Required work: How do the records below read from their first line through the line containing "Task: Select the cell 4,49 (2,79-7,22)*"? Write those lines out exactly.

-------- Data for the task

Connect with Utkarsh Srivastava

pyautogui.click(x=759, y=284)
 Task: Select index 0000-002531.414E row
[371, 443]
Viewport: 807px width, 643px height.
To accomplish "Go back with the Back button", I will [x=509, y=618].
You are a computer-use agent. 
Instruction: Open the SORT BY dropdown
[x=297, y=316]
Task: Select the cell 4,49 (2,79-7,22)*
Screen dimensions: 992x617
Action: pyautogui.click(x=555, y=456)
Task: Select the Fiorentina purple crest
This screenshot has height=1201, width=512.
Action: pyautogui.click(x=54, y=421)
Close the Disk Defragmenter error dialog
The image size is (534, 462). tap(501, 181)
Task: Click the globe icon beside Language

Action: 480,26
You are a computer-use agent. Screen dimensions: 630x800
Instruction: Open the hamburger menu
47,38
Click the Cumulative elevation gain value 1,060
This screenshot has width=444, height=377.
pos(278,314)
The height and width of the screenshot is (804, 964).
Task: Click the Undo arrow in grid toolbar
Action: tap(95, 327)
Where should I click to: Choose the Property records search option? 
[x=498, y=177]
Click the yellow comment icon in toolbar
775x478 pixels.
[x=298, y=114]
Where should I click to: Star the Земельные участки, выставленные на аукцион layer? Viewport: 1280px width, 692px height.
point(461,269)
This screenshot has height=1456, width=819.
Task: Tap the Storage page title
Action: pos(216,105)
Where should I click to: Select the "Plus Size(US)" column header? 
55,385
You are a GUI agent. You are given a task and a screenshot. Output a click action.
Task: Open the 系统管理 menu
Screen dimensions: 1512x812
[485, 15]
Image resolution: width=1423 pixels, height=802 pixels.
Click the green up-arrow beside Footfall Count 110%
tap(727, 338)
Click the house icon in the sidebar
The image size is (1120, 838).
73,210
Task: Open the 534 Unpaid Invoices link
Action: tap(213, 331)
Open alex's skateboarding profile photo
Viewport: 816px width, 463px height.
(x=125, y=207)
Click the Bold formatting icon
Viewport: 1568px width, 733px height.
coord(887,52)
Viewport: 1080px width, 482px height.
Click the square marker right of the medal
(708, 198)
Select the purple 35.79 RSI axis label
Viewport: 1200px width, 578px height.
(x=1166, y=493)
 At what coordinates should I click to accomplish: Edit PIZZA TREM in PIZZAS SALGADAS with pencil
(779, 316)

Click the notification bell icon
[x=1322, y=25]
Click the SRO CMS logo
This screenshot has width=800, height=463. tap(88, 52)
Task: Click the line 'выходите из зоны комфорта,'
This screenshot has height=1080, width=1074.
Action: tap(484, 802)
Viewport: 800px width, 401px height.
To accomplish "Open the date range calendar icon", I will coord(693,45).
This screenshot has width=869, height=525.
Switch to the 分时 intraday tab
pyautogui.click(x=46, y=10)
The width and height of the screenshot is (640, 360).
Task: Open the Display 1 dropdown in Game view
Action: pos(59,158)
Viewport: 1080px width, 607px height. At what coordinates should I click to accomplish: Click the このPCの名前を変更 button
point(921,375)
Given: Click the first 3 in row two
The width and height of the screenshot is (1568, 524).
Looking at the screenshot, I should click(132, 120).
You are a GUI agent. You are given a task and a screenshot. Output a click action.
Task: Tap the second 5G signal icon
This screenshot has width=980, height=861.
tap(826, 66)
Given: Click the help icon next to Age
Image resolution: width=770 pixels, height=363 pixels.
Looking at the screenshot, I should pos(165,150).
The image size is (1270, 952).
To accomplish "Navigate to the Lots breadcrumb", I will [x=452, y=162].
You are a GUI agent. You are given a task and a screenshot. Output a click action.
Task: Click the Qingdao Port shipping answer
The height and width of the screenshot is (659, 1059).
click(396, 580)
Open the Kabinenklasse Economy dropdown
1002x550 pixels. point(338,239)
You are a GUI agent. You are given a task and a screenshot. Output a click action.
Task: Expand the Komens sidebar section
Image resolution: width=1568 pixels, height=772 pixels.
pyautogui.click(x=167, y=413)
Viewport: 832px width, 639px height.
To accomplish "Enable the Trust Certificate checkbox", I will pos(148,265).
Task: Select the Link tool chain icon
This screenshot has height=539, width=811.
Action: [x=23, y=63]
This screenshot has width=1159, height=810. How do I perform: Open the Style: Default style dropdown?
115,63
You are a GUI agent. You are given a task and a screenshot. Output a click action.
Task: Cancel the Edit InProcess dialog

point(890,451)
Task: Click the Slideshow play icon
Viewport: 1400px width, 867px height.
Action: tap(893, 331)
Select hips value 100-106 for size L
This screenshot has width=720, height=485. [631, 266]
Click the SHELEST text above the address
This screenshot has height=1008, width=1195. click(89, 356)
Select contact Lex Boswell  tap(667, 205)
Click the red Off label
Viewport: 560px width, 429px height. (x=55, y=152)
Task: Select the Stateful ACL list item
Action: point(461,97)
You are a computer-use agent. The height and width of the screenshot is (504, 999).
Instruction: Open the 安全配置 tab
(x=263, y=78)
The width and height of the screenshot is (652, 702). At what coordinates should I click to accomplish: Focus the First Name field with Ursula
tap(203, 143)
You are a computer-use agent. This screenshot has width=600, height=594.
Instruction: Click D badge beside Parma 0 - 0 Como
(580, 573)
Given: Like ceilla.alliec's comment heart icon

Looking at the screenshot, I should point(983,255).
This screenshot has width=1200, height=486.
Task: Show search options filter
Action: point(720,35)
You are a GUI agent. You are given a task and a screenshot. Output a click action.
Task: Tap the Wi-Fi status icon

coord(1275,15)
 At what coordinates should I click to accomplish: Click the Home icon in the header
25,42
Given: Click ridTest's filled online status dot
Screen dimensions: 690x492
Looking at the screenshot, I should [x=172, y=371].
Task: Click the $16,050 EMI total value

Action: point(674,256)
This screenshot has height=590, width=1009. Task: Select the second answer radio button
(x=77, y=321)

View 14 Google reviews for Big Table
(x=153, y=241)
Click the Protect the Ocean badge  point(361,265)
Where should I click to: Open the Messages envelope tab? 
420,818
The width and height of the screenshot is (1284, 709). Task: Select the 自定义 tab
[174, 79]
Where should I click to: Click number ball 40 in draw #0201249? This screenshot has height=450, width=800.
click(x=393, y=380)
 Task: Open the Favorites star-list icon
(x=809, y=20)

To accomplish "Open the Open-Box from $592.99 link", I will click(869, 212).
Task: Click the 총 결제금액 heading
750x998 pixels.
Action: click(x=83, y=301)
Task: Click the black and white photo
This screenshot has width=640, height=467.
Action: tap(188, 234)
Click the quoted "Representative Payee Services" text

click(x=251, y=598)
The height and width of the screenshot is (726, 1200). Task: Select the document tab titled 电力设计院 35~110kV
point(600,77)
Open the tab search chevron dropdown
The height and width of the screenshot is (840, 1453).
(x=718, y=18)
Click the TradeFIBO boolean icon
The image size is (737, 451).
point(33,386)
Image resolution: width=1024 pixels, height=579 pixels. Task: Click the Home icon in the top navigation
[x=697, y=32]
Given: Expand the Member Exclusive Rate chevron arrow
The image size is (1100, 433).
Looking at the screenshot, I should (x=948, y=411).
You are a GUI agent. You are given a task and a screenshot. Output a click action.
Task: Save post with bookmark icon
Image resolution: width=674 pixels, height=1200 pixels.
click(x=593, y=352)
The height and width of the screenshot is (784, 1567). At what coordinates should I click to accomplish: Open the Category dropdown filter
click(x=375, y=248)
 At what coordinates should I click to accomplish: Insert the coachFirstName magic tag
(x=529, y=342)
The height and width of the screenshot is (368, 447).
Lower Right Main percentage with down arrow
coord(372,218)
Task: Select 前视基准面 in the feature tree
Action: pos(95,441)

----------------

Solution:
Connect with Utkarsh Srivastava

pyautogui.click(x=759, y=284)
 Task: Select index 0000-002531.414E row
[371, 443]
Viewport: 807px width, 643px height.
To accomplish "Go back with the Back button", I will [x=509, y=618].
You are a computer-use agent. 
Instruction: Open the SORT BY dropdown
[x=297, y=316]
Task: Select the cell 4,49 (2,79-7,22)*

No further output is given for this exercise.